PAGE EXTRACT
--- --- ---
- Origin: Saarbrücken, Germany
- Genres: Black metal
- Years active: 1998–present
- Labels: Bleeding Heart Nihilist Prod.
- Members: Ulfhednir

= Wigrid =

German black metal band

Wigrid is an underground black metal project that was founded by Ulfhednir in 1998. The name is taken from the field Vígríðr, where the battle of Ragnarok will be fought according to the Norse mythos.

== History ==
===Early years (1998–2004)===
Wigrid was founded in 1998 by Ulfhednir, as a one-man project in Saarbrücken, Germany. After the band was created, the first demo, "Die Totgeburt Jesu Christi", was released. This demo contained five songs and was never officially published. In the early months of 1999, the second Wigrid demo, "Ort Der Einsamkeit", was recorded. About a year later, the demo "Hoffnungstod" was completed. It was then officially released on CD and LP in 2002.
--- --- ---
EXTRACTED MATERIAL

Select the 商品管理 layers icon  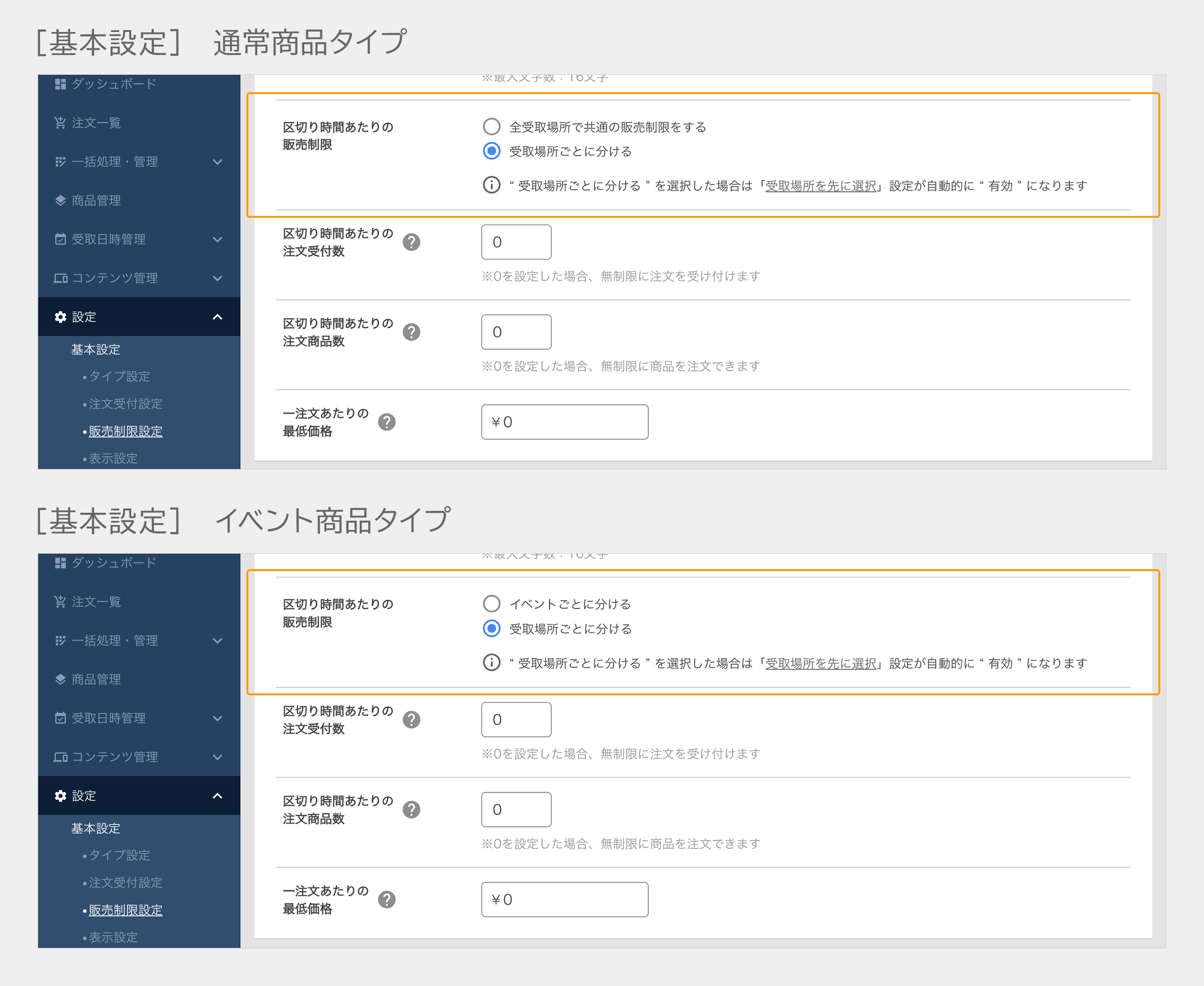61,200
--- --- ---
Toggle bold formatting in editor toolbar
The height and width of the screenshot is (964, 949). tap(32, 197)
--- --- ---
OBJECTIVES
1. In the Wigrid article, in what year did "Hoffnungstod" get its official release on CD and LP?
2. Copy out the Wigrid article word for word, starting with "- Members: Ulfhednir" and going on through "LP in 2002.".
3. Extend the Wigrid article, picking up after its final sentence.

ANSWERS TO THE EXERCISE
1. 2002

2.
- Members: Ulfhednir

= Wigrid =

German black metal band

Wigrid is an underground black metal project that was founded by Ulfhednir in 1998. The name is taken from the field Vígríðr, where the battle of Ragnarok will be fought according to the Norse mythos.

== History ==
===Early years (1998–2004)===
Wigrid was founded in 1998 by Ulfhednir, as a one-man project in Saarbrücken, Germany. After the band was created, the first demo, "Die Totgeburt Jesu Christi", was released. This demo contained five songs and was never officially published. In the early months of 1999, the second Wigrid demo, "Ort Der Einsamkeit", was recorded. About a year later, the demo "Hoffnungstod" was completed. It was then officially released on CD and LP in 2002.

3.
===Recent Years (2005-present)===
In 2005 Wigrid released its second full-length album titled "Die Asche eines Lebens", before going on a lengthy hiatus during which Ulfhednir was active in a variety of other bands and projects. He did not make his comeback until July 2014, when Wigrid released a split CD album on Bleeding Heart Nihilist Productions together with the band Sunshine & Lollipops from Berlin, Germany. It contains two new and previously unreleased tracks by Wigrid.

== Musical style and lyrical themes ==
Ulfhednir has claimed to be influenced mostly by the solo-project Burzum. He also has stated that his early demos were loosely influenced by Darkthrone and some Graveland albums. However, these influences pertain solely to the musical side of Wigrid. The lyrics are written in German and largely concerned with subjects like misanthropy, despair, nihilism, depression and other psychological considerations on an introspective, personal level.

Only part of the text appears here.